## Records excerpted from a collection
▼
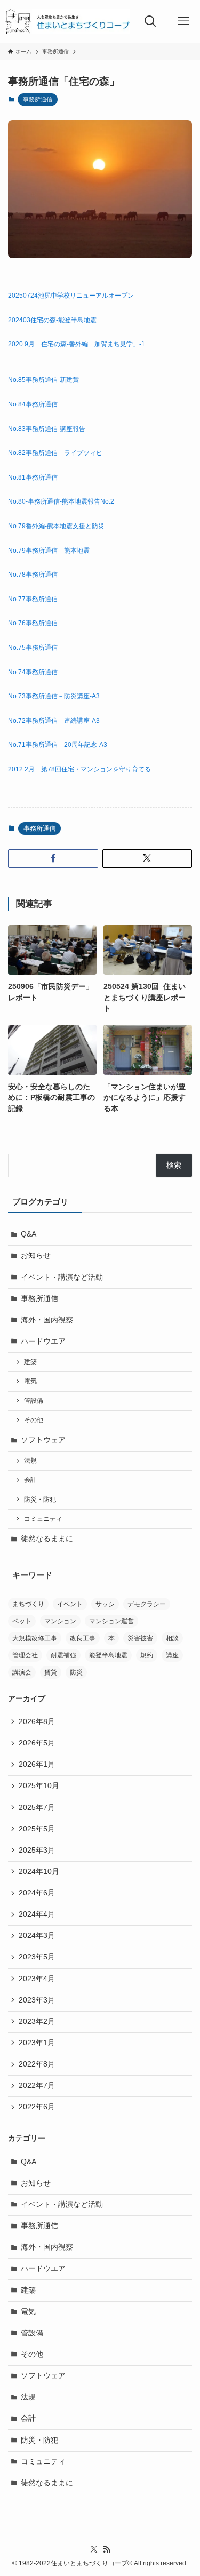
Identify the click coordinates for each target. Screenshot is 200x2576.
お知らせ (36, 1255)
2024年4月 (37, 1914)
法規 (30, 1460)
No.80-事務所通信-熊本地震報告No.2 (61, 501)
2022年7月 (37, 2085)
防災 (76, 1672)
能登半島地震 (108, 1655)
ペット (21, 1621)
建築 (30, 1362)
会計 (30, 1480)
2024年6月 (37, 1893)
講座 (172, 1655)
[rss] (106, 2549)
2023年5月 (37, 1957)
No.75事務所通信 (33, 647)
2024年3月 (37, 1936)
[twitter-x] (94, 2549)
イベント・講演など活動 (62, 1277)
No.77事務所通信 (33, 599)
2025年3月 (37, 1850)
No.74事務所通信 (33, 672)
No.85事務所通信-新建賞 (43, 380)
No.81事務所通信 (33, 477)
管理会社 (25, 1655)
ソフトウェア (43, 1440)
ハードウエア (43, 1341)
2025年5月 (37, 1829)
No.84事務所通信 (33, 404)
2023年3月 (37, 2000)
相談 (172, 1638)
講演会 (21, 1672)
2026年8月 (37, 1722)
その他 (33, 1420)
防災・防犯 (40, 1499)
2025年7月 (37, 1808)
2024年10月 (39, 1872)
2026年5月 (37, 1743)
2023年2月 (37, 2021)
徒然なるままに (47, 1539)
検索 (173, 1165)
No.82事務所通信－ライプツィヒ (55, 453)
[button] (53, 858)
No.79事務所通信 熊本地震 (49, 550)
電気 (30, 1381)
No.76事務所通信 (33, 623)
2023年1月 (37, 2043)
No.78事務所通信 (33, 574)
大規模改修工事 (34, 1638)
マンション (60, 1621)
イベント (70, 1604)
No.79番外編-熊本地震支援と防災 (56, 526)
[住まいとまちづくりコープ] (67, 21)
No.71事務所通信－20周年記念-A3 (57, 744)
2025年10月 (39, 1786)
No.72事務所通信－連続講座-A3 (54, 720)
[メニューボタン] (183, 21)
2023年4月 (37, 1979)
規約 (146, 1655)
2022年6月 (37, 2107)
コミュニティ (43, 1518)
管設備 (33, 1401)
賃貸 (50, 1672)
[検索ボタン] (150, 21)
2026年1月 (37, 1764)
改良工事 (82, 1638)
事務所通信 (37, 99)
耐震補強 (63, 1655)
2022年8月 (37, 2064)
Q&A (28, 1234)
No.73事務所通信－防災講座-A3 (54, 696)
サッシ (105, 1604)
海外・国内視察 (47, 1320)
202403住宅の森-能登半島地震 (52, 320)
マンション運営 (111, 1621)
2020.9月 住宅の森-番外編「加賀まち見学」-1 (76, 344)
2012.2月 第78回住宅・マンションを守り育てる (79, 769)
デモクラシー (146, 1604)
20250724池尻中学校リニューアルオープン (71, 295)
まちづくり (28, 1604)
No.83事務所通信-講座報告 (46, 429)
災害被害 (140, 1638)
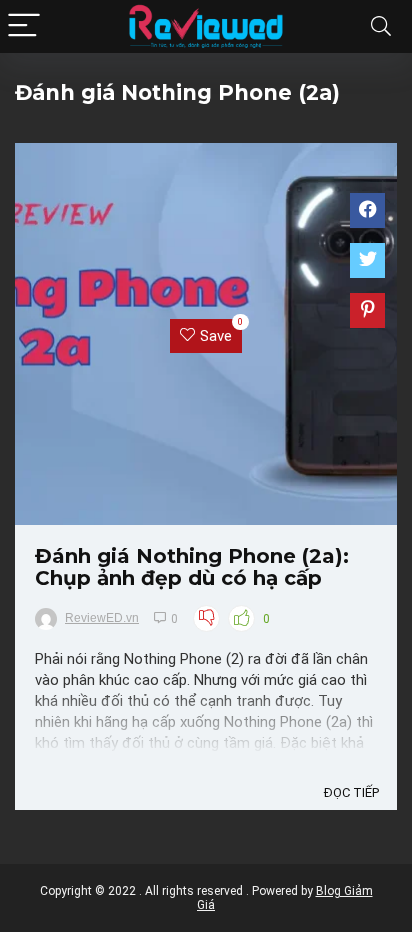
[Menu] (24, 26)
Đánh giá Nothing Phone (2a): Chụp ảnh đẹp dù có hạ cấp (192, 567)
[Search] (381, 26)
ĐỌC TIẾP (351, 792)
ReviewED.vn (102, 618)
▲
## TASK
The pictures alone are to be left out when the data above is copied; all else must match exactly.

## RESULT FOR THIS EXERCISE
Identify the click coordinates for each target. Screenshot is 200x2576.
お知らせ (36, 1255)
2024年4月 (37, 1914)
法規 (30, 1460)
No.80-事務所通信-熊本地震報告No.2 (61, 501)
2022年7月 (37, 2085)
防災 (76, 1672)
能登半島地震 (108, 1655)
ペット (21, 1621)
建築 (30, 1362)
会計 (30, 1480)
2024年6月 (37, 1893)
講座 (172, 1655)
[rss] (106, 2549)
2023年5月 (37, 1957)
No.75事務所通信 (33, 647)
2024年3月 (37, 1936)
[twitter-x] (94, 2549)
イベント・講演など活動 (62, 1277)
No.77事務所通信 (33, 599)
2025年3月 (37, 1850)
No.74事務所通信 (33, 672)
No.85事務所通信-新建賞 (43, 380)
No.81事務所通信 (33, 477)
管理会社 (25, 1655)
ソフトウェア (43, 1440)
ハードウエア (43, 1341)
2025年5月 (37, 1829)
No.84事務所通信 (33, 404)
2023年3月 (37, 2000)
相談 (172, 1638)
講演会 (21, 1672)
2026年8月 (37, 1722)
その他 (33, 1420)
防災・防犯 (40, 1499)
2025年7月 (37, 1808)
2024年10月 (39, 1872)
2026年5月 (37, 1743)
2023年2月 (37, 2021)
徒然なるままに (47, 1539)
検索 (173, 1165)
No.82事務所通信－ライプツィヒ (55, 453)
[button] (53, 858)
No.79事務所通信 熊本地震 (49, 550)
電気 (30, 1381)
No.76事務所通信 (33, 623)
2023年1月 (37, 2043)
No.78事務所通信 (33, 574)
大規模改修工事 (34, 1638)
マンション (60, 1621)
イベント (70, 1604)
No.79番外編-熊本地震支援と防災 (56, 526)
[住まいとまちづくりコープ] (67, 21)
No.71事務所通信－20周年記念-A3 (57, 744)
2025年10月 (39, 1786)
No.72事務所通信－連続講座-A3 (54, 720)
[メニューボタン] (183, 21)
2023年4月 (37, 1979)
規約 (146, 1655)
2022年6月 (37, 2107)
コミュニティ (43, 1518)
管設備 (33, 1401)
賃貸 (50, 1672)
[検索ボタン] (150, 21)
2026年1月 (37, 1764)
改良工事 (82, 1638)
事務所通信 (37, 99)
耐震補強 (63, 1655)
2022年8月 (37, 2064)
Q&A (28, 1234)
No.73事務所通信－防災講座-A3 (54, 696)
サッシ (105, 1604)
海外・国内視察 (47, 1320)
202403住宅の森-能登半島地震 (52, 320)
マンション運営 (111, 1621)
2020.9月 住宅の森-番外編「加賀まち見学」-1 (76, 344)
2012.2月 第78回住宅・マンションを守り育てる (79, 769)
デモクラシー (146, 1604)
20250724池尻中学校リニューアルオープン (71, 295)
まちづくり (28, 1604)
No.83事務所通信-講座報告 (46, 429)
災害被害 (140, 1638)
[Menu] (24, 26)
Đánh giá Nothing Phone (2a): Chụp ảnh đẹp dù có hạ cấp (192, 567)
[Search] (381, 26)
ĐỌC TIẾP (351, 792)
ReviewED.vn (102, 618)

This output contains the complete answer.